Beckett's back to haunt us

Burnt Piano
Written by Justin Fleming
Directed by Richard Wherrett
Belvoir Street Theatre, Sydney
From March 9

Review by Brendan Doyle

The danger of having a monumental dramatist like Samuel Beckett as a major character in your play is that he's bound to upstage anyone else.

Although Australian playwright Justin Fleming claims he didn't want to write about the Irish legend and his wife, only around them, Ronald Falk as Sam Beckett steals the show. This is a pity, because the play's premise is intriguing.

Burnt Piano is the story of a bookseller, Karen, who has come to Paris with her young son Jonah and elderly father on a bizarre mission. Obsessed with Beckett and his play Waiting For Godot, she has written him countless unanswered letters and is now making a desperate bid to get the great man to explain the meaning of her own tragic past.

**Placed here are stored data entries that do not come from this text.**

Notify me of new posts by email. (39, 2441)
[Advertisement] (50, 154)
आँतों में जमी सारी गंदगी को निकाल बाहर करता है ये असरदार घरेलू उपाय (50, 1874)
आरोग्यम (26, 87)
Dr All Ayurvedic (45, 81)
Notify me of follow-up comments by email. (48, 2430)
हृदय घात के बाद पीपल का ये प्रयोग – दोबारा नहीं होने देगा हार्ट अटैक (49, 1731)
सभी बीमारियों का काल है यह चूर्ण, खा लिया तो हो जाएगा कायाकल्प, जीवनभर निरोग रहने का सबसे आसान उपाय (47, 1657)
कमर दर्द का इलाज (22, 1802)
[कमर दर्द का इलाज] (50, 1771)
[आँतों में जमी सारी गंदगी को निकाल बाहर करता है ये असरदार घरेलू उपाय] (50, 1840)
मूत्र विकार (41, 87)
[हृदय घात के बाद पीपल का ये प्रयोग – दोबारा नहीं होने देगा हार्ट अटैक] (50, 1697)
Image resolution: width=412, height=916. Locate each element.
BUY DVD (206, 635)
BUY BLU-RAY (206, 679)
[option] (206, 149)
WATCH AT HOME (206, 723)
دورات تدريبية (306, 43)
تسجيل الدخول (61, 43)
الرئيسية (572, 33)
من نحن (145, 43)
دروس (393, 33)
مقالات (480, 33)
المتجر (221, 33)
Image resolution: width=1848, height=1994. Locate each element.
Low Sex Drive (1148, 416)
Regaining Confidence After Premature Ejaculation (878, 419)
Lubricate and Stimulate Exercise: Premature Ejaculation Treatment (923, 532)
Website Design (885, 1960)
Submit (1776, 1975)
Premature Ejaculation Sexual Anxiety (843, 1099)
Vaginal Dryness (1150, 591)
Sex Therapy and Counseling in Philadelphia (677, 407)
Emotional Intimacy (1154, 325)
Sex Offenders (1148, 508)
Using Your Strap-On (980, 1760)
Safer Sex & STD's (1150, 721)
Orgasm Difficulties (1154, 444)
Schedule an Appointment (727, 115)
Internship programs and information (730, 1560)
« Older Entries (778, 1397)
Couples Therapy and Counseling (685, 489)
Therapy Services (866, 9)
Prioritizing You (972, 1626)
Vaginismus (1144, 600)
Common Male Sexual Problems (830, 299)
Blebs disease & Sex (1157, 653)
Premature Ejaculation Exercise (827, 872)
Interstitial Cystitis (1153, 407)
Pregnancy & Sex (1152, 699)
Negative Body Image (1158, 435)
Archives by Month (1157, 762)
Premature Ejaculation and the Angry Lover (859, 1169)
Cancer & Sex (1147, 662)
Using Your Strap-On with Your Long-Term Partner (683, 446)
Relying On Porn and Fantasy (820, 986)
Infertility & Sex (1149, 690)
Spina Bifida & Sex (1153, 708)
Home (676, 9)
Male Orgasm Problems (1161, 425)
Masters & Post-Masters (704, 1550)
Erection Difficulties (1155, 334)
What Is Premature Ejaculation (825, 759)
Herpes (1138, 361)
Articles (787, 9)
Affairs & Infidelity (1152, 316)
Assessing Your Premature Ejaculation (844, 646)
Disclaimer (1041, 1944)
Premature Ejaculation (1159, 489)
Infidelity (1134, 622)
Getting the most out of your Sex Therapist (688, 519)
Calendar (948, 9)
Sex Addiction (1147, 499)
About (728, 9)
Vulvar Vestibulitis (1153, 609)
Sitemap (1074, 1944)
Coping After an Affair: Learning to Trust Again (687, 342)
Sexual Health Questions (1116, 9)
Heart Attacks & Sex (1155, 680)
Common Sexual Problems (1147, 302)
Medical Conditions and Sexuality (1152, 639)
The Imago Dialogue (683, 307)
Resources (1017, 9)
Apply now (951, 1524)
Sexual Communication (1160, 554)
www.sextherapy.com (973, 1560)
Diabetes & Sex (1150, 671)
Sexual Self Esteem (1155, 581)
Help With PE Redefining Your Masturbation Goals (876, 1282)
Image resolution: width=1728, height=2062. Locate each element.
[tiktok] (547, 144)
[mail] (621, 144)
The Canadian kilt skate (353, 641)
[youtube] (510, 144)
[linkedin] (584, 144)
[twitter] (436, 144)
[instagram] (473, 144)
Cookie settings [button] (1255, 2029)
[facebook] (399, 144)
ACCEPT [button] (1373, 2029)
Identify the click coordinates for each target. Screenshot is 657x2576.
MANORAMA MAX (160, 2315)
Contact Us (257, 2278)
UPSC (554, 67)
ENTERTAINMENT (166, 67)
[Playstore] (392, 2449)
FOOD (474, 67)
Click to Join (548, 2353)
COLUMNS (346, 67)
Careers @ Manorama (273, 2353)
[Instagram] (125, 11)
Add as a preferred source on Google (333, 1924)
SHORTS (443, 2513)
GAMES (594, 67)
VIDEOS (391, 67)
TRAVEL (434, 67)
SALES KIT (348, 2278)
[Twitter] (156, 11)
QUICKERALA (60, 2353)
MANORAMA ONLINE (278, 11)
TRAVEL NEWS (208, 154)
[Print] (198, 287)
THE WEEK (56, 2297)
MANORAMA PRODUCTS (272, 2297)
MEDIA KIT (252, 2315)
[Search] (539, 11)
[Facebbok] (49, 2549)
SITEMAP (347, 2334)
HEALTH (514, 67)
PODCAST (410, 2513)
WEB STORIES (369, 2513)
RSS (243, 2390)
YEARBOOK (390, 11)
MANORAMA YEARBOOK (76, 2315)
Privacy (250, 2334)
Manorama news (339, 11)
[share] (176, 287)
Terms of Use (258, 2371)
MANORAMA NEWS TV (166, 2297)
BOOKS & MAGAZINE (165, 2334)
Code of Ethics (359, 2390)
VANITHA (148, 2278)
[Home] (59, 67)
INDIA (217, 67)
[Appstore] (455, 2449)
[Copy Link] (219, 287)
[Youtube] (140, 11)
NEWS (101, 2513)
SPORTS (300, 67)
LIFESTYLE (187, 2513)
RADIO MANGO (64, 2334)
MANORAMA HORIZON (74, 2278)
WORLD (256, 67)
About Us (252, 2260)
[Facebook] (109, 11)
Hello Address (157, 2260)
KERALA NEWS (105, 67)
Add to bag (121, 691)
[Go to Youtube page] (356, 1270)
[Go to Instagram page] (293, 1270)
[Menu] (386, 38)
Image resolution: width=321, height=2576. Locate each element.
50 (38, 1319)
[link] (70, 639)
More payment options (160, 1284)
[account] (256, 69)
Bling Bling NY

Karen lost her son in a fire, while his brother hid inside a grand piano and survived. The play opens in a Paris hotel room with Karen arguing with her crotchety father Pete, delightfully played by Max Cullen, about the transcendent nature of Waiting For Godot. Pete has never read Beckett and doesn't want to.

We then meet Beckett, in the last year of his life, and his wife Suzanne, who while away the time with chess and playing the piano. One of the great joys of this production is the well-known pieces of Beethoven, Schubert and Chopin competently played on a grand piano by actors Ron Falk and Monica Maughan.

After endlessly rehearsing her long-desired meeting with Beckett, Karen finally sends her son Jonah to his apartment with a letter that tells the whole story of her loss and suffering.

But her ploy doesn't come off, and almost has tragic consequences for Jonah, who feels intense guilt over the death of his brother. The central question of the play, borrowed from Godot, revolves around the death of the son. Why was one saved and the other damned?

When Karen does finally meet Beckett (in a dream?), it's in a cemetery, and her question remains unanswered.

John Rayment's lighting design creates subtle and beautiful changes of mood within the airy, uncluttered white set that invites metaphysical speculation.

I found this an intriguing and ambitious play, but not entirely successful. Karen, overplayed by Elaine Hudson, just isn't as interesting as Beckett or even her laconic father. Some of the best moments are when Pete rants about the qualities of his own play as opposed to the supposed merits of Beckett's, or when Beckett tries to comfort the boy for the inexplicable loss of his brother.

It's good to see an Australian playwright grappling with larger themes.